BlackRock Australia’s director Pru Bennett has voiced concerns about the way long-term incentives are used to compensate executives who head companies with valuations that put them in the 300 biggest on the ASX.
Mining and resource companies comprise about 44% of the 300 companies listed on the S&P/ASX 300 and many are yet to develop tangible assets, or still in the exploration phase.
”What we’ve got in executive remuneration at the moment just doesn’t work,” Bennett told Fairfax newspapers.
”These companies are finding it difficult to meet remuneration standards once they get into the [S&P/ASX 300] index,” she said. ”They just don’t meet the major proxy advisers’ guidelines because they are just not operational, their only revenue is interest.”

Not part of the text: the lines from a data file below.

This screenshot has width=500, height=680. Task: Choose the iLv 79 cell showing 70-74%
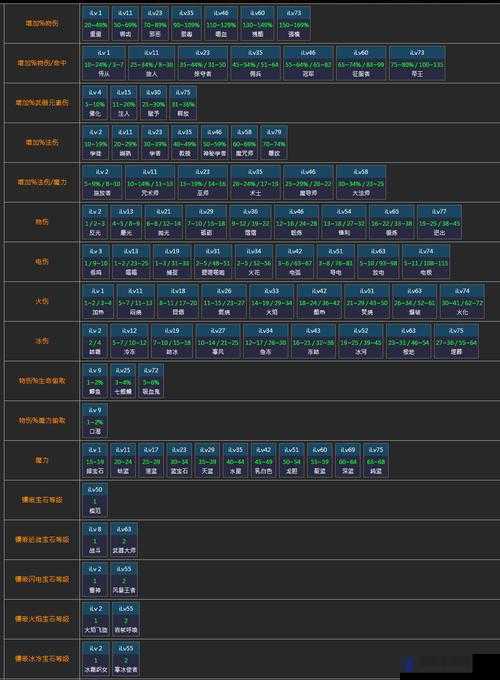274,143

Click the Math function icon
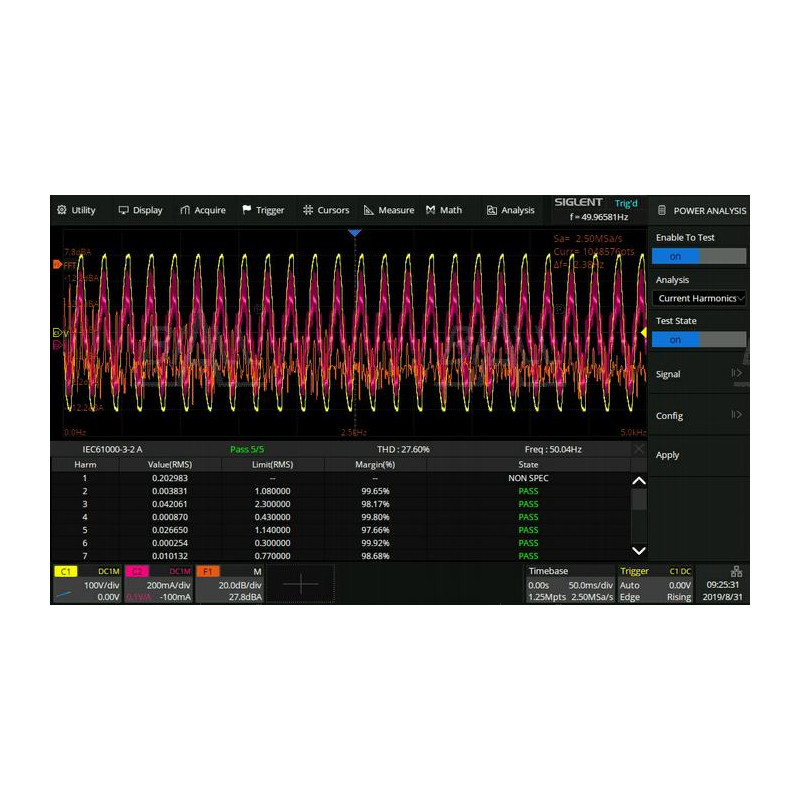430,210
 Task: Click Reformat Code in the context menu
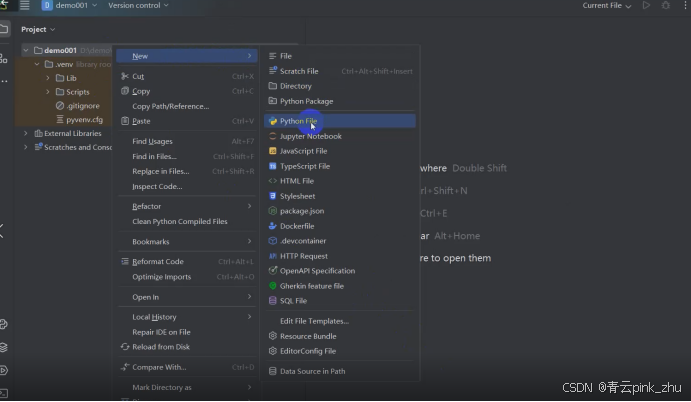158,262
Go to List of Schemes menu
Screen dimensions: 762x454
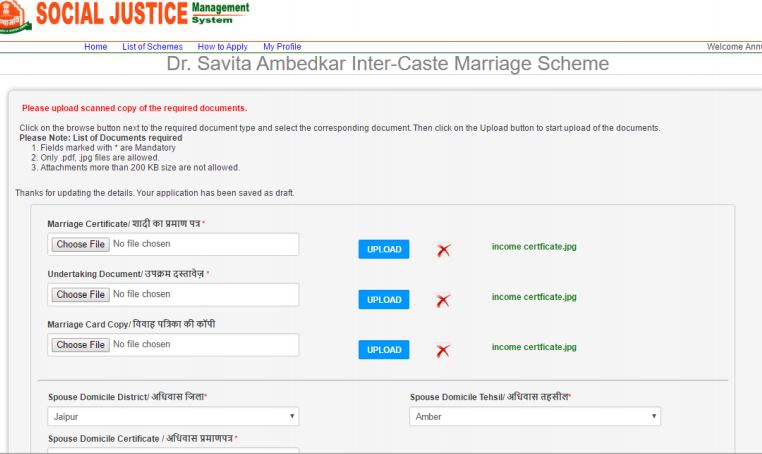pos(152,47)
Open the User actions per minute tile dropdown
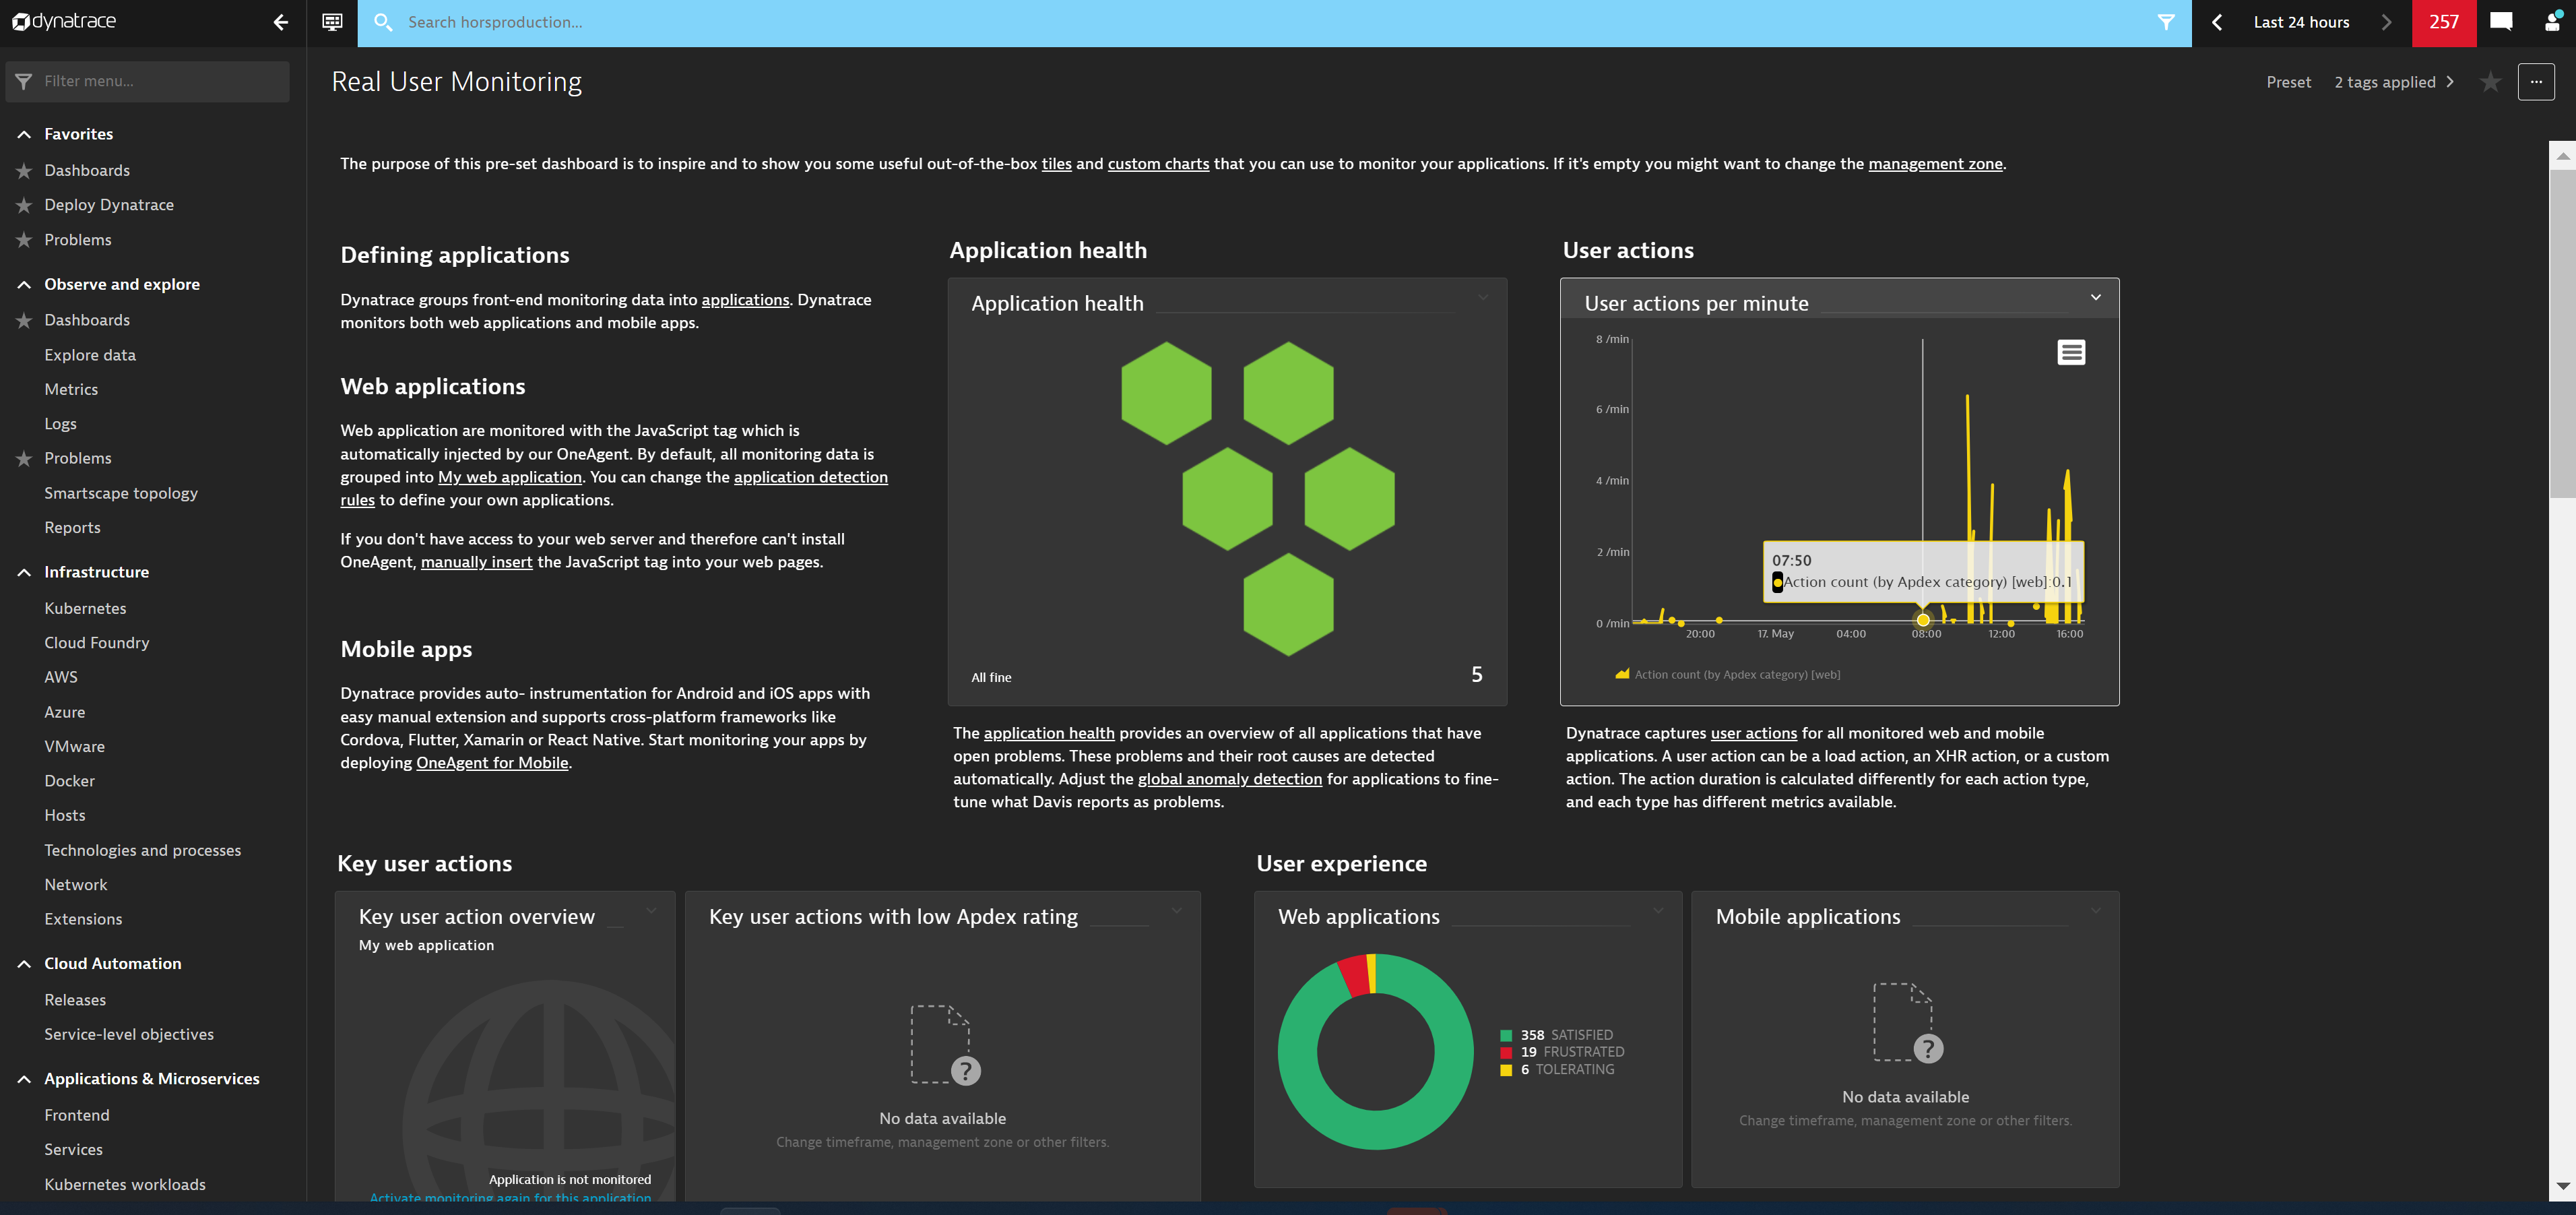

Advisers typically suggest that executives are rewarded for measures like ”earnings per share”, ”relative total shareholder return” and ”return on capital employed”, which Bennett singled out as unsuitable for companies yet to develop an income stream.
But avoiding such measures can prove difficult for companies quickly vaulted into the ASX300, as they draw the interest of the major proxy advisory firms and institutional investors, explains Guerdon Associates managing director Michael Robinson. This puts them under pressure to submit to certain expectations regarding their remuneration.
“Before they could do their own thing without too much interference, without being subject to guidelines, but all of a sudden they’re put in this new world where there are guidelines intended for companies with productive assets, earning cash on those assets, and in many cases paying dividends.”
“Yet these companies don’t have any cash earnings to speak of, except perhaps for money in the bank from their initial capital raisings. Otherwise, they are spenders of capital hoping to stumble over the right set of rocks or, if they’re a biotech, the best treatment. They’re hoping to develop a productive asset that generates cash.”
For such companies, Bennett said options might prove a better avenue for executive pay.
But options have fallen out of favour among Australian companies in recent years after they began to be taxed at a higher rate in 2009, says Robinson. (But he adds that for smaller companies, the tax bill isn’t likely to be prohibitive.)
“In larger companies, the value put on stock options by the taxman is considerable, so the tax bill could be considerable. But you haven’t earned anything from them yet, so they typically aren’t granted by larger companies.”
But in companies yet to develop an income stream, the stock may only be worth a few cents, and should the company succeed in developing assets that’ll grant it an income stream, the value of those stocks would jump.
Another benefit is that for speculative companies with limited cash, non-cash remuneration is attractive. “One of the ways you spend less cash is to provide people with equity. That reflects the more speculative nature of the company,” Robinson said.